Parliamentarians and politicians alike would do well to consider his deep concern about the implications of Brexit for the continued diminution of the role of Parliament. Despite the Brexiteer arguments for leaving the European Union as a vehicle for Parliament to "take back control" of our domestic legislative destiny, Lord Judge regretted that recent Parliamentary practice gave him no cause for comfort.  

Parliamentary scrutiny of legislation has become increasingly ineffective for a range of reasons. From the use of "Christmas tree" bills too weighty for the Parliamentary time available to the increasing use of Henry VIII powers to empower to the Executive to alter primary legislation free from close oversight, Lord Judge considered the shrinking capacity for effective ownership of our law by Parliament.      

While the number of bills produced has little changed, usually around 50 a year, the volume of legislation produced annually has steadily increased to around 3,000 pages of primary legislation and 13,000 pages in statutory instruments.  Lord Judge fairly asks "How much of this lawmaking, whether by primary or delegated legislation, has actually been read, let alone scrutinised, by how many of us in parliament in advance of the enactment coming into force?”  He notes that the House of Commons has not refused to approve a statutory instrument since 1979, the House of Lords having refused six since 1968.

The weight of responsibility for scrutiny weighs hard on Parliamentarians.  The workload has increased and the time available for the scrutiny of important legislation is short.  Human rights restricting measures are not necessarily given special treatment, although they might garner particular attention.  The Joint Committee on Human Rights has consistently criticised the limited time allowed for effective scrutiny of "Christmas tree" bills; the overuse of delegated legislation to restrict rights, and the use of other devices to constrain scrutiny, such as the late publication of Government amendments to legislation (see for example, reporting on the Coroners and Justice Bill 2009, at para 1.1).

However, as Lord Judge predicts, the process of Brexit will only put Parliament under greater pressure of time and resource (see below), creating a "legislative tsunami" of a kind unknown.

The Government has, of course, proposed to address this concern in the introduction of a Great Repeal Bill.  This appears a little of a misnomer, as it is not so much a provision to deal with repeal, but to create a framework for the reshaping of the law post-Brexit through secondary legislation: 

"The Great Repeal Bill will create a power to correct the statute book where necessary, to rectify problems occurring as a consequence of leaving the EU. This will be done by secondary legislation" (Great Repeal White Paper, para 1.15; see also Mapping the Great Repeal, October 2016, paras 133 - 141).

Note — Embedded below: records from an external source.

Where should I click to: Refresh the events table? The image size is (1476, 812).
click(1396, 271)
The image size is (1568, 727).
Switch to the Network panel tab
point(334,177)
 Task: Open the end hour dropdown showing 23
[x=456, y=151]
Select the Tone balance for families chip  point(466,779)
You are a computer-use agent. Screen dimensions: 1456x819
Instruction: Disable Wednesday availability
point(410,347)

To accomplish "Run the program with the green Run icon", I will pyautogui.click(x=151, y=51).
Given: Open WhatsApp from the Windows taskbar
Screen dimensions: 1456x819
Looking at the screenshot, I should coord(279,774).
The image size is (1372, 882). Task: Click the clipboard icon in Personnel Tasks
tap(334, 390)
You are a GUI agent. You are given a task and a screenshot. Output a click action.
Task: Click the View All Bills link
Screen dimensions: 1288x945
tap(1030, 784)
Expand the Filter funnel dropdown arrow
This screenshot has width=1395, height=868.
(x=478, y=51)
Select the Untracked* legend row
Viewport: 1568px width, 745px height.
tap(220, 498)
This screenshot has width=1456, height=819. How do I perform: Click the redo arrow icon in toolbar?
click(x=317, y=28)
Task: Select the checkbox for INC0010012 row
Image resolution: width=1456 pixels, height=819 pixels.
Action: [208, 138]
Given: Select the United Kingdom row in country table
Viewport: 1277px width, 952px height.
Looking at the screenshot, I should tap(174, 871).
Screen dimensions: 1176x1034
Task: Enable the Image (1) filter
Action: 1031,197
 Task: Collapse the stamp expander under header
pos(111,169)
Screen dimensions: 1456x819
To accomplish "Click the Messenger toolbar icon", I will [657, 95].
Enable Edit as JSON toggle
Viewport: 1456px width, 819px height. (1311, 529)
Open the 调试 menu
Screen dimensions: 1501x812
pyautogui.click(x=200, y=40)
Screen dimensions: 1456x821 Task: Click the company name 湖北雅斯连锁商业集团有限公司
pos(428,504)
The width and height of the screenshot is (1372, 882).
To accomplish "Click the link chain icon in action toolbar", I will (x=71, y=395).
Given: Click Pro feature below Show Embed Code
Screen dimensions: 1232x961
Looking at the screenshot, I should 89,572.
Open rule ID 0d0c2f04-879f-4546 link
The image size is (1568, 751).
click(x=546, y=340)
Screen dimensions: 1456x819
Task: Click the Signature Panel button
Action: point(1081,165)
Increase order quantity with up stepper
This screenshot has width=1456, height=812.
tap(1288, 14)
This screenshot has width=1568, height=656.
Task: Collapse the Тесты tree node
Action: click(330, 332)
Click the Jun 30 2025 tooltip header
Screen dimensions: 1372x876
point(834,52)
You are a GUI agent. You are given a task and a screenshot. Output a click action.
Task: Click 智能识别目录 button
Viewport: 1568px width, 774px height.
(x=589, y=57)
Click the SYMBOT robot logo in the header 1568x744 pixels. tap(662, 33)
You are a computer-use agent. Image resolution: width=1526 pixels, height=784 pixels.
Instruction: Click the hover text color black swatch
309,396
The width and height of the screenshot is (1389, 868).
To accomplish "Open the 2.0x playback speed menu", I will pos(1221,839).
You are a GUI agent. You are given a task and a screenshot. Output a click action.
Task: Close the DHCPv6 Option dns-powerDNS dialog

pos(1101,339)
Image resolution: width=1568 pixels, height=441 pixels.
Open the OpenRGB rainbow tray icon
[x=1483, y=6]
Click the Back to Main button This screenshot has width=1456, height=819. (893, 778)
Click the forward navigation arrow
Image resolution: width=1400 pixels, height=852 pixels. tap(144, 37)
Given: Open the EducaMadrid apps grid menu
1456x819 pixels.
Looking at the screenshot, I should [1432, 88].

To guard against the further restriction of Parliament's crucial constitutional function will require vigilance both by the institution and by individual Parliamentarians across the political spectrum.  

While the Great Repeal Bill might be sold as a measure to preserve Parliamentary efficiency, it appears to have at its heart a deeply worrying and widespread delegation of responsibility from the Legislature to the Executive.  

One of the first challenges for the newly minted Parliament post-election may just be to consider just how much power it is willing to grant to the Executive in the brave new world post-Brexit

Unfortunately, this is likely to be a test of constitutional mettle significantly influenced by the size of the Government majority in the House of Commons and the ability of the House of Lords to continue to effectively scrutinise legislation with potentially damaging constitutional implications.

If one of the first acts of the 2017-18 Parliament is to approve the wholesale delegation of power for the creation of the post-Brexit legislative settlement, this would be a significant abrogation of constitutional responsibility.  

It may set a precedent for the scope of delegated power which may change the nature of our constitutional settlement irreparably.  

Not so much "taking back control", but being encouraged to sign it away willingly.